BY Heather Greenfield
June 17, 2022

Washington – The WTO’s 12th Ministerial Conference (MC12) took place on June 12-16. Trade ministers met to review the functioning of the multilateral trading system and to take action on the future work of the WTO. 

At the conclusion of these meetings, WTO Members renewed the longstanding moratorium on applying customs duties on electronic transmissions, often referred to as the “WTO e-commerce moratorium.” Since its inception in 1998, Members are faced with the decision for renewal at the Ministerial conferences, contributing to two decades of policy stability. 

The Computer & Communications Industry Association joined other trade associations in a statement today showing how important the moratorium is to global commerce across all sectors and warning of the negative impact likely to result if countries started imposing new tariffs on electronic transmissions. Research from the Organisation for Economic Cooperation and Development (OECD) has also shown that the revenue implications of the moratorium are likely to be relatively small and that its lapse would come at the expense of wider gains in the economy. 

Countries also issued an update on the status of the ongoing work for the Joint Statement Initiative on E-Commerce to discuss high level rules for digital trade.

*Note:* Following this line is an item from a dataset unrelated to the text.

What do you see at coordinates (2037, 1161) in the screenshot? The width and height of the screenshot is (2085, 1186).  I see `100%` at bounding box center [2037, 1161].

The following can be attributed to CCIA President Matt Schruers:

“We congratulate WTO members on a successful Ministerial, and applaud the renewal of the longstanding e-commerce moratorium and renewed commitment by participating countries for the multilateral initiative on e-commerce. The absence of tariffs on electronic transmission has enabled the transfer of digital products and services over the internet for over two decades. This open system has promoted unprecedented innovation, productivity, and wide-ranging benefits among global trading partners.

CCIA encourages countries to continue to pursue trade rules that enable the free flow of digital services and products.”